> [Problem requirements] Restate the data below word for word, keeping each line intact.

##### Given records #####

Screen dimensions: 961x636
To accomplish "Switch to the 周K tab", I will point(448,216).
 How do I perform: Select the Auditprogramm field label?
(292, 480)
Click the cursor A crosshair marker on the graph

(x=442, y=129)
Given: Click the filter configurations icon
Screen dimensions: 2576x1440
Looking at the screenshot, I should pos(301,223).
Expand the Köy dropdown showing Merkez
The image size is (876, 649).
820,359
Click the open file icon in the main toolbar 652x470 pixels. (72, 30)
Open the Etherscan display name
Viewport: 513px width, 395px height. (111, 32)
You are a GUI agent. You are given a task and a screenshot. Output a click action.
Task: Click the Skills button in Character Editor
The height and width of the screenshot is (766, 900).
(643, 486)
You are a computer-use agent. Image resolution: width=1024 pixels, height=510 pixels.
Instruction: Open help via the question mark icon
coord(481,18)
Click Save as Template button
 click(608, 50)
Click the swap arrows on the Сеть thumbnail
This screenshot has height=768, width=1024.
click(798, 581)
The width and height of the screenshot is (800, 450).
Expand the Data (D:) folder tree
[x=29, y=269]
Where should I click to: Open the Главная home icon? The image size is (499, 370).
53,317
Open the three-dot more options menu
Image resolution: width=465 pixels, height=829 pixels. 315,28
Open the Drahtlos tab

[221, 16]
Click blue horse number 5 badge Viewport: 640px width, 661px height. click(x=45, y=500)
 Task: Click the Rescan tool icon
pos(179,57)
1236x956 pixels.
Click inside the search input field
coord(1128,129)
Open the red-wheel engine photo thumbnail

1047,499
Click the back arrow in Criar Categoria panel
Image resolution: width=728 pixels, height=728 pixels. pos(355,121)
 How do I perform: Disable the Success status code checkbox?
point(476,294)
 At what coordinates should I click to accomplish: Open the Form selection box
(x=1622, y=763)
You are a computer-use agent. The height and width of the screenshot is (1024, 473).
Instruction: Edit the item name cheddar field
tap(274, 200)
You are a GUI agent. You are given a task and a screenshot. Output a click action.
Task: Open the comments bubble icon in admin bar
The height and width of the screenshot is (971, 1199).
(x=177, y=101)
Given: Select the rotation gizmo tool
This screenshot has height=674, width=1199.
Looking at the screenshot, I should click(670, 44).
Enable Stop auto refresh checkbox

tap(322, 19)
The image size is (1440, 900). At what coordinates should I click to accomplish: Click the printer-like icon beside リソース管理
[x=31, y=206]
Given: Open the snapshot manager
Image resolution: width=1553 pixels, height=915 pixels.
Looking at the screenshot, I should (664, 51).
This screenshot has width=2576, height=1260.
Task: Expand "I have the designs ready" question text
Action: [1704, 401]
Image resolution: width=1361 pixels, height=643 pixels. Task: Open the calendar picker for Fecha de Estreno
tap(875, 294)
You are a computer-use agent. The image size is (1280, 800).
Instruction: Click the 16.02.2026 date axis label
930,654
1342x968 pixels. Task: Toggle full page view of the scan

#####

> [Solution for this task]
Screen dimensions: 961x636
To accomplish "Switch to the 周K tab", I will point(448,216).
 How do I perform: Select the Auditprogramm field label?
(292, 480)
Click the cursor A crosshair marker on the graph

(x=442, y=129)
Given: Click the filter configurations icon
Screen dimensions: 2576x1440
Looking at the screenshot, I should pos(301,223).
Expand the Köy dropdown showing Merkez
The image size is (876, 649).
820,359
Click the open file icon in the main toolbar 652x470 pixels. (72, 30)
Open the Etherscan display name
Viewport: 513px width, 395px height. (111, 32)
You are a GUI agent. You are given a task and a screenshot. Output a click action.
Task: Click the Skills button in Character Editor
The height and width of the screenshot is (766, 900).
(643, 486)
You are a computer-use agent. Image resolution: width=1024 pixels, height=510 pixels.
Instruction: Open help via the question mark icon
coord(481,18)
Click Save as Template button
 click(608, 50)
Click the swap arrows on the Сеть thumbnail
This screenshot has height=768, width=1024.
click(798, 581)
The width and height of the screenshot is (800, 450).
Expand the Data (D:) folder tree
[x=29, y=269]
Where should I click to: Open the Главная home icon? The image size is (499, 370).
53,317
Open the three-dot more options menu
Image resolution: width=465 pixels, height=829 pixels. 315,28
Open the Drahtlos tab

[221, 16]
Click blue horse number 5 badge Viewport: 640px width, 661px height. click(x=45, y=500)
 Task: Click the Rescan tool icon
pos(179,57)
1236x956 pixels.
Click inside the search input field
coord(1128,129)
Open the red-wheel engine photo thumbnail

1047,499
Click the back arrow in Criar Categoria panel
Image resolution: width=728 pixels, height=728 pixels. pos(355,121)
 How do I perform: Disable the Success status code checkbox?
point(476,294)
 At what coordinates should I click to accomplish: Open the Form selection box
(x=1622, y=763)
You are a computer-use agent. The height and width of the screenshot is (1024, 473).
Instruction: Edit the item name cheddar field
tap(274, 200)
You are a GUI agent. You are given a task and a screenshot. Output a click action.
Task: Open the comments bubble icon in admin bar
The height and width of the screenshot is (971, 1199).
(x=177, y=101)
Given: Select the rotation gizmo tool
This screenshot has height=674, width=1199.
Looking at the screenshot, I should click(670, 44).
Enable Stop auto refresh checkbox

tap(322, 19)
The image size is (1440, 900). At what coordinates should I click to accomplish: Click the printer-like icon beside リソース管理
[x=31, y=206]
Given: Open the snapshot manager
Image resolution: width=1553 pixels, height=915 pixels.
Looking at the screenshot, I should (664, 51).
This screenshot has width=2576, height=1260.
Task: Expand "I have the designs ready" question text
Action: [1704, 401]
Image resolution: width=1361 pixels, height=643 pixels. Task: Open the calendar picker for Fecha de Estreno
tap(875, 294)
You are a computer-use agent. The image size is (1280, 800).
Instruction: Click the 16.02.2026 date axis label
930,654
1342x968 pixels. Task: Toggle full page view of the scan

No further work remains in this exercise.